Using the react-syntax-highlighter to highlight code just like in an IDE.

Getting ready to highlight

If you're using a Markdown processor like react-markdown, you'll be able to wrap code in React components instead of just <code> tags in the redered HTML. This feature allows you to have a great degree of flexibility in the resulting HTML output. For example, you can add a custom code display and/or syntax highlighting. Syntax highlighting will highlight each token of code according to their function (i.e. constants, identifies, reserved words, separators).

I'll be using the react-syntax-highlighter library to perform syntax highlighting in this blog. react-syntax-highlighter is an NPM package that provides a React component for you to pass the code to and it will perform the highlighting. It is also very configurable, allowing you to do things such as : customizing the langauge, theme, surround div, class name, and more.

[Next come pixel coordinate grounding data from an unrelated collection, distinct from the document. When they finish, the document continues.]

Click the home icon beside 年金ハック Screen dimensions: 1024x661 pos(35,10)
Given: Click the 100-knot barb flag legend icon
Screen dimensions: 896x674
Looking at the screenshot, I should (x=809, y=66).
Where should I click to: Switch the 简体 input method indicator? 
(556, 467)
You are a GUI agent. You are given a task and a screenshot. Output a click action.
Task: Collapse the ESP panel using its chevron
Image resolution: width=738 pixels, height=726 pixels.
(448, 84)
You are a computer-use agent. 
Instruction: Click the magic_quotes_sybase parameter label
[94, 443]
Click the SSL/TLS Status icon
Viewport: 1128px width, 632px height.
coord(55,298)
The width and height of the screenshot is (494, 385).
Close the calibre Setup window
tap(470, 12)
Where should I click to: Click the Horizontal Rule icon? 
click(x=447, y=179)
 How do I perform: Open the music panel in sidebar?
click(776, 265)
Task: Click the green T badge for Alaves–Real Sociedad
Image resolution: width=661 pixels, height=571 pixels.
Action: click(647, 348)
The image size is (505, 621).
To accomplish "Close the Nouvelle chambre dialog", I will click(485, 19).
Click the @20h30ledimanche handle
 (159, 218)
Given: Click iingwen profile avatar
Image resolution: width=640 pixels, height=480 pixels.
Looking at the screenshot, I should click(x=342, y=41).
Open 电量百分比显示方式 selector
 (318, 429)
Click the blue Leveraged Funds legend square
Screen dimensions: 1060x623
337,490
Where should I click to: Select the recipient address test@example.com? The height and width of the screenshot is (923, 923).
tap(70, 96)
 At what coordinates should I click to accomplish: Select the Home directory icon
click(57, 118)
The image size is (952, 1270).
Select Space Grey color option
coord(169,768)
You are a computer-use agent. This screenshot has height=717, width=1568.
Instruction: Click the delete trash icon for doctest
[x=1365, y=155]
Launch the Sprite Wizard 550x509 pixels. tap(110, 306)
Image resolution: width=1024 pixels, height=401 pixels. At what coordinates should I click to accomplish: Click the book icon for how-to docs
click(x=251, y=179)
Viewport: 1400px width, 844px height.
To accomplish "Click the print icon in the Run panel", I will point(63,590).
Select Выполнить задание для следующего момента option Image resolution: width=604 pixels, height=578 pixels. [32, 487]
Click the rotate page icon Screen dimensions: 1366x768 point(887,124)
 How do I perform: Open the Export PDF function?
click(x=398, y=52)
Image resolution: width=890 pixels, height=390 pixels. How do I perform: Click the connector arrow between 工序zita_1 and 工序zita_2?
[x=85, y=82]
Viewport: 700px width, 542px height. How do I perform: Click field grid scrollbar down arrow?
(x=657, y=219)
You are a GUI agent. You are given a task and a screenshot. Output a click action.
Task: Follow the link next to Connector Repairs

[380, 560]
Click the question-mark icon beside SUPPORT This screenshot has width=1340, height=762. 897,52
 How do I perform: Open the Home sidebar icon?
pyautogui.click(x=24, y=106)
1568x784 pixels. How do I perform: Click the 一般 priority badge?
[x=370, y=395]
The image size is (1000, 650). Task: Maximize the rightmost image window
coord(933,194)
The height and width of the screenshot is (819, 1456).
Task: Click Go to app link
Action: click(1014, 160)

The package is hosted on NPM so installation is straighforward:

npm install react-syntax-hightlighter

Afterwards, we'll import it as so:

import { Prism as SyntaxHighlighter } from 'react-syntax-highlighter';

If you're using react-markdown, you can easily have it use react-syntax-highlighter in-place of the usual <code> tags like so:

<ReactMarkdown className={styles.articlebody} children={postData.contentMarkdown} 
        components = {{
          code({node, inline, className, children, ...props}) {
            if (inline) {
              return (
                <code>{children}</code> 
              )
            } else {
              const match = /language-(\w+)/.exec(className || '');
              const lang = match[1];
              return (
                <SyntaxHighlighter  
                  children={String(children)}
                  language={lang}
                  codeTagProps={{style: {fontFamily: 'Fira Code'}}}
                />
              )
            }

This code tells react-markdown to use react-syntax-highlighter when it detects a code block and ignores inline code. You are able to select the language for the syntax highlighter by specifying it in Markdown after the tick marks like so:

```jsx
<MyReactComponent />
```

The language will be passed as a class name and will be prefixed by "language-". This means that you'll have to filter it out, perhaps using regular expressions. Styling can be added by passing styling to codeTagProps. To disable highlighting, set the language to 'none' in the Markdown.